• [TO BE DONE]:
Rewrite the stretch from the line containing "Given: Click the New file icon in toolbar" through the end of the items, replacing "toolbar" with "top bar" and changing nothing else. Leave the pictures out of your answer.

(Item coordinate data)
↓

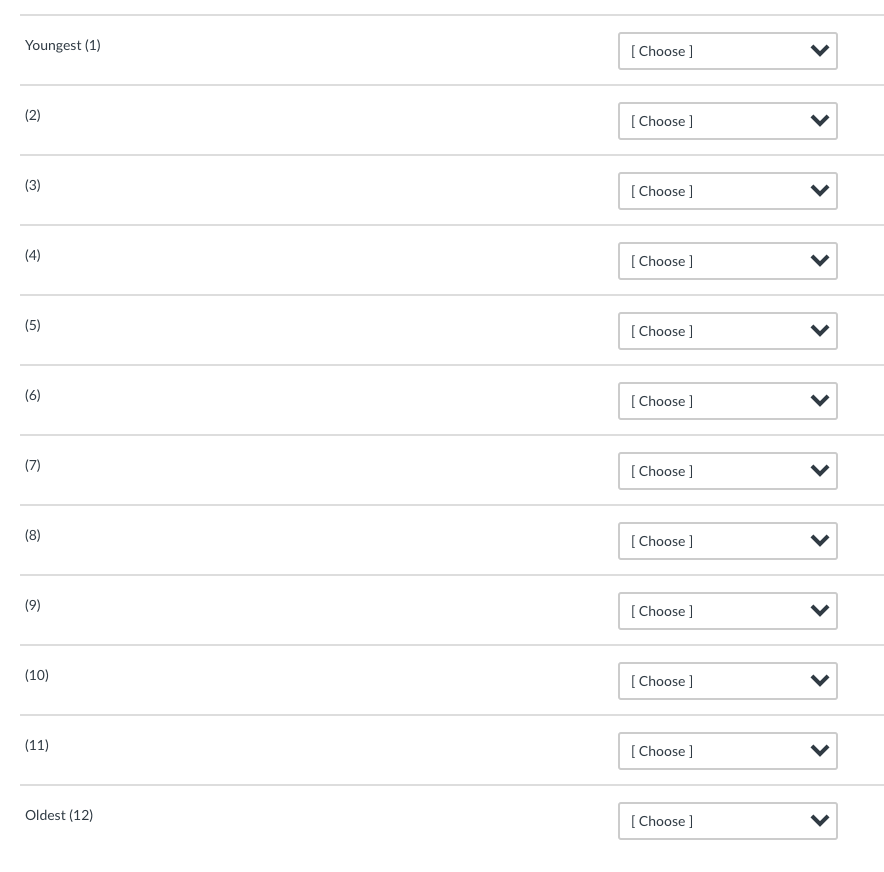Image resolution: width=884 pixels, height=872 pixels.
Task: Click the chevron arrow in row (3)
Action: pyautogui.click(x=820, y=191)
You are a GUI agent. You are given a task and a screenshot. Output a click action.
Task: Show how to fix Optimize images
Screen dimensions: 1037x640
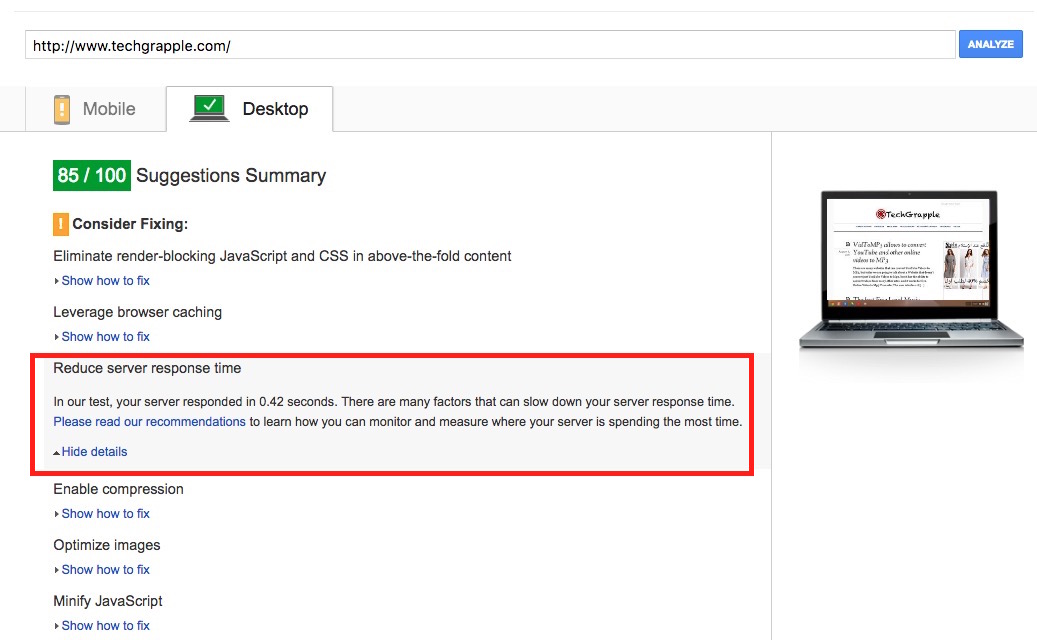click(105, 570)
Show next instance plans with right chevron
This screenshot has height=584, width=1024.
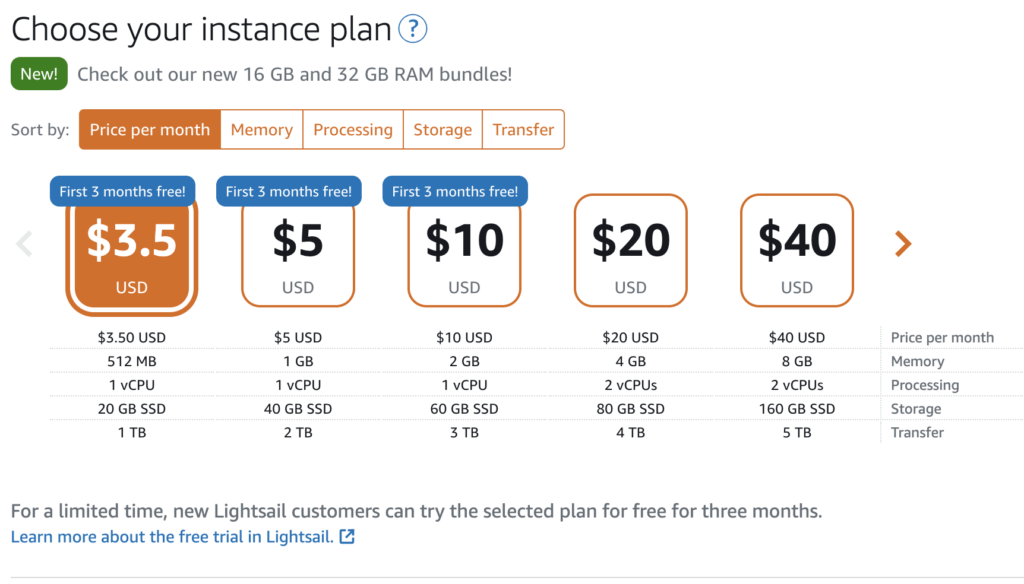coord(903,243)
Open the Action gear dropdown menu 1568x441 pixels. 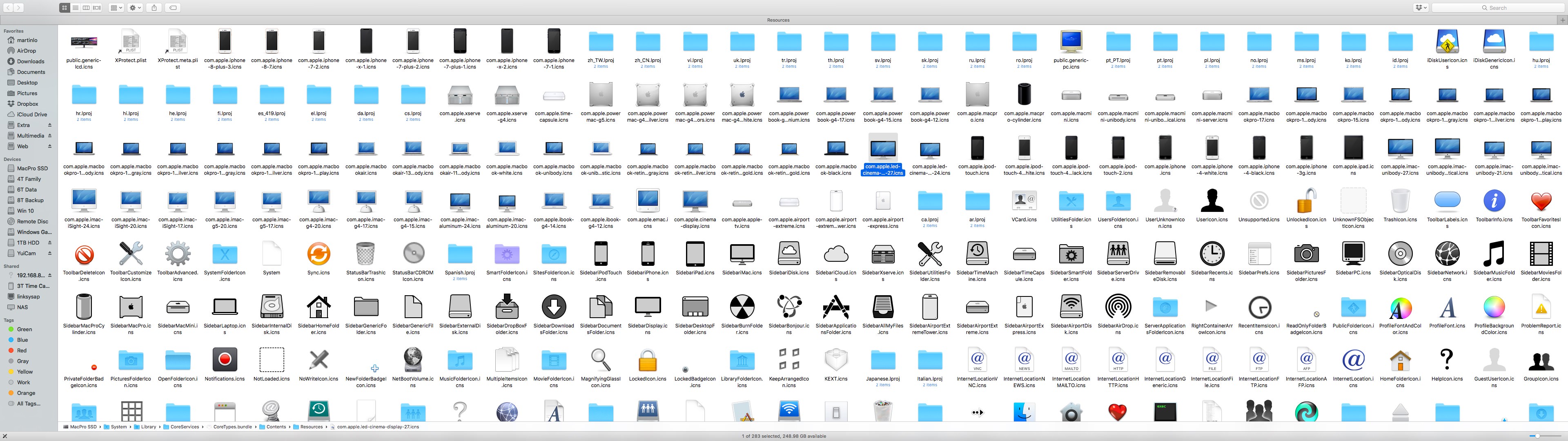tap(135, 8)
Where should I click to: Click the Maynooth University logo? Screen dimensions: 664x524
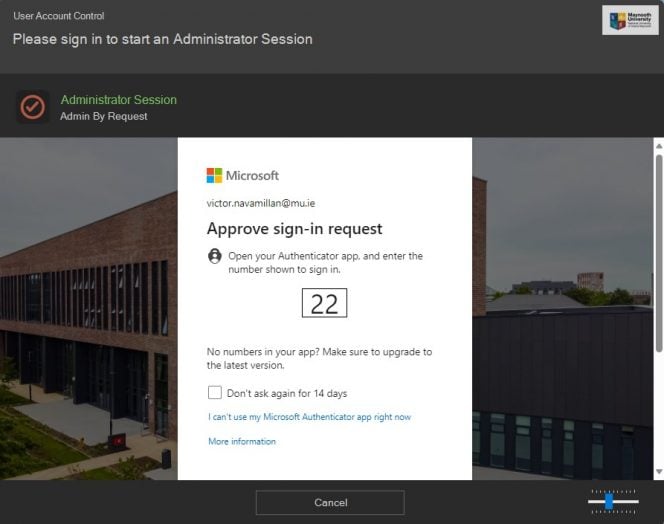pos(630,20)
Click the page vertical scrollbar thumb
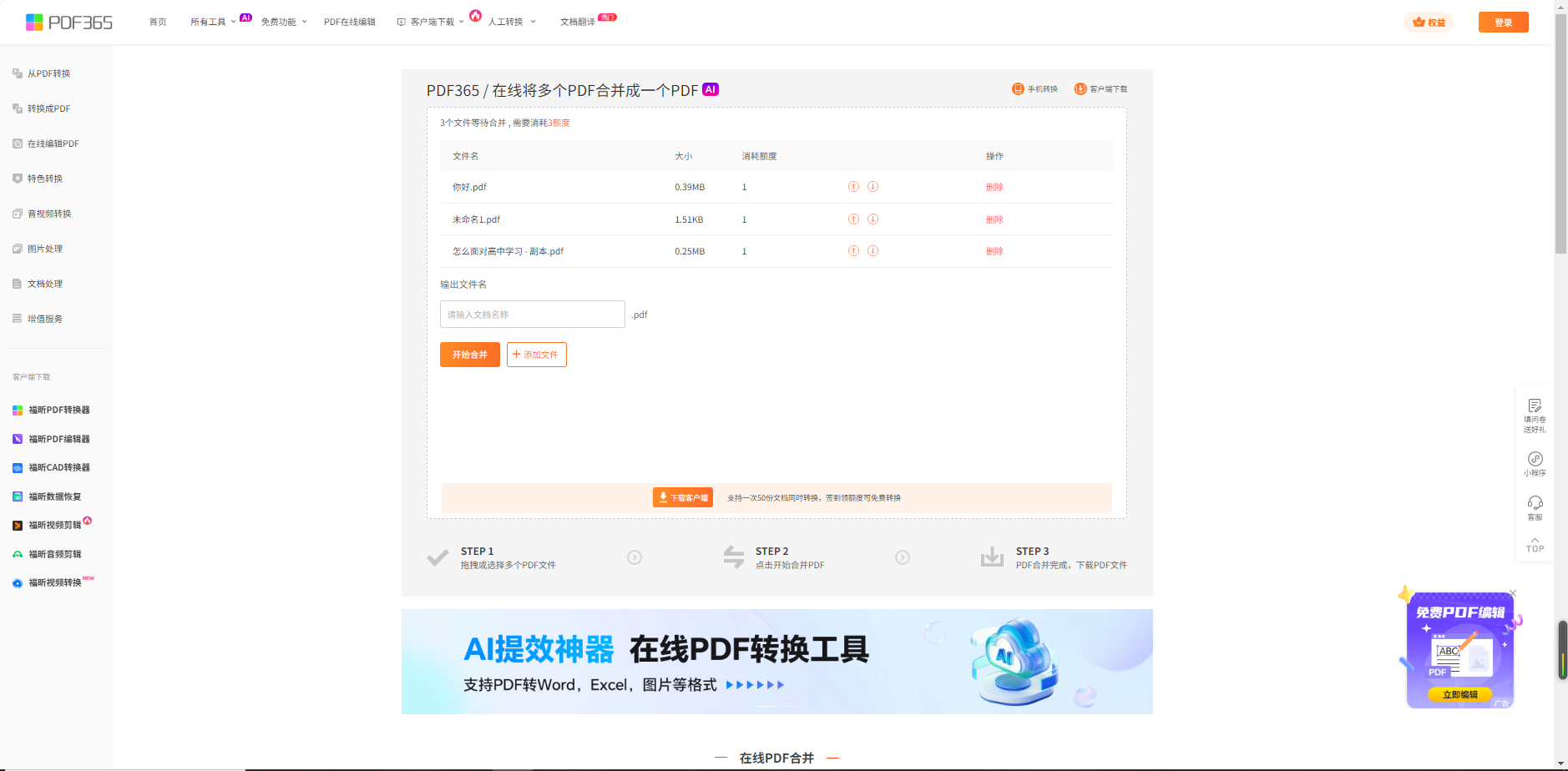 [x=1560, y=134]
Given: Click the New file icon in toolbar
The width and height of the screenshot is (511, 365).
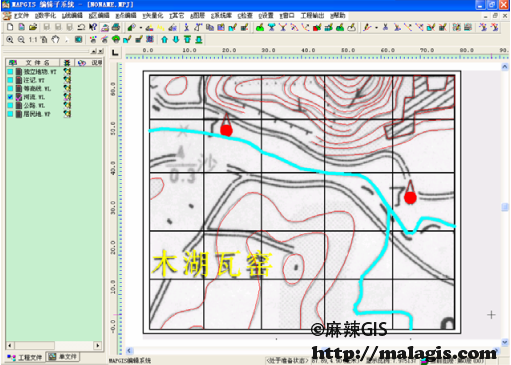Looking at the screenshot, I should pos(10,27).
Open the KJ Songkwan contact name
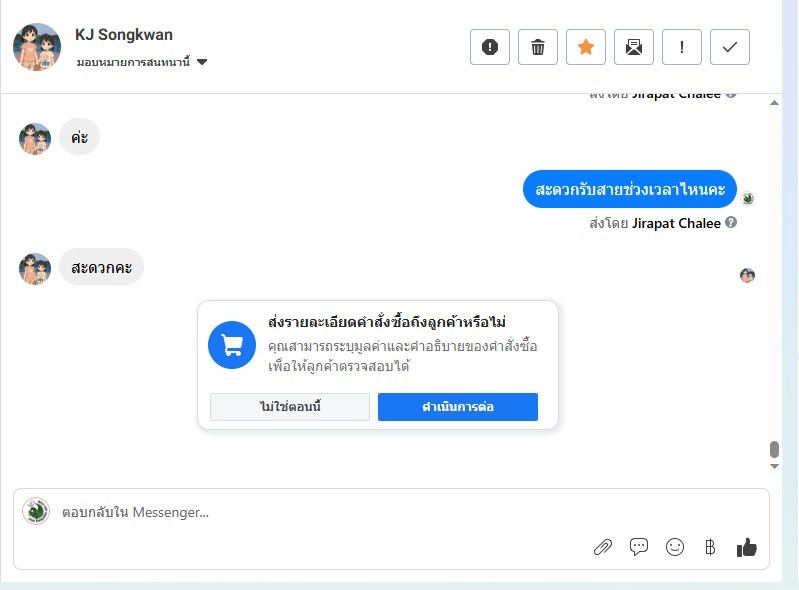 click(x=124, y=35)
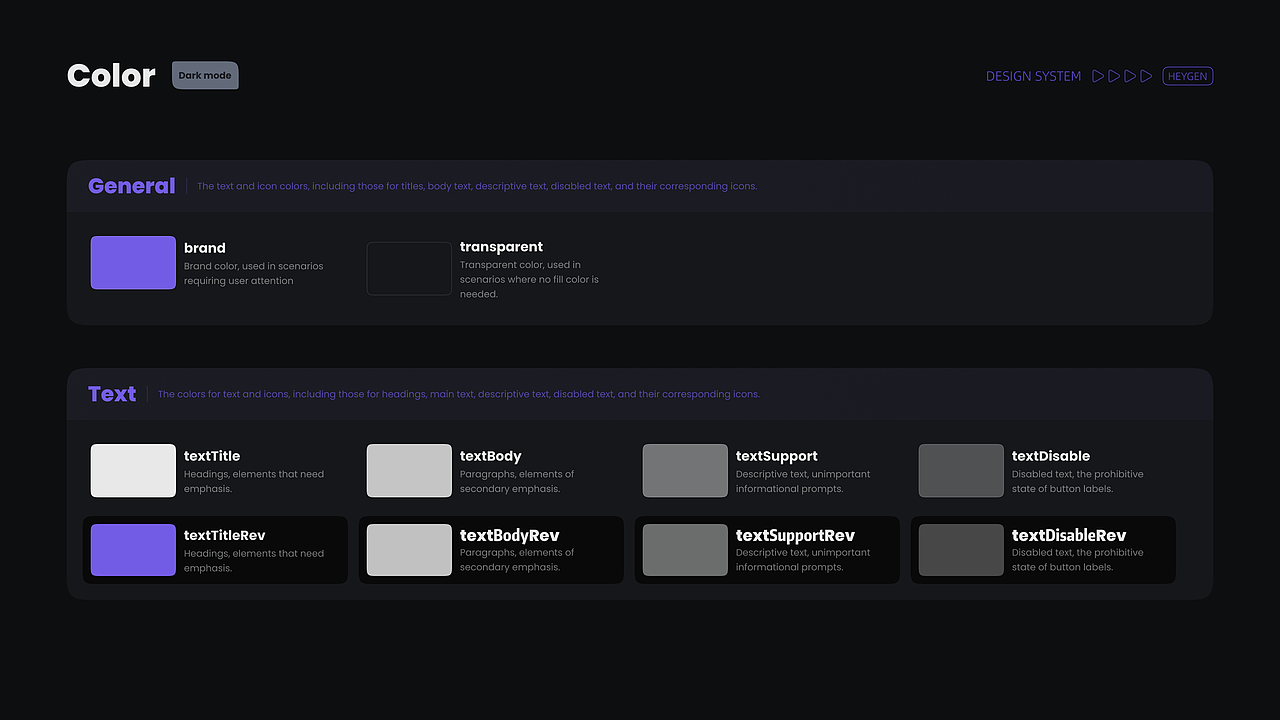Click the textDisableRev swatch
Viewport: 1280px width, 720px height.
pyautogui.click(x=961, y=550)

↑

• [COMPLETE RESPONSE]:
Given: Click the New file icon in top bar
The width and height of the screenshot is (511, 365).
Looking at the screenshot, I should pos(10,27).
Open the KJ Songkwan contact name
 click(x=124, y=35)
Click the textDisableRev swatch
Viewport: 1280px width, 720px height.
pyautogui.click(x=961, y=550)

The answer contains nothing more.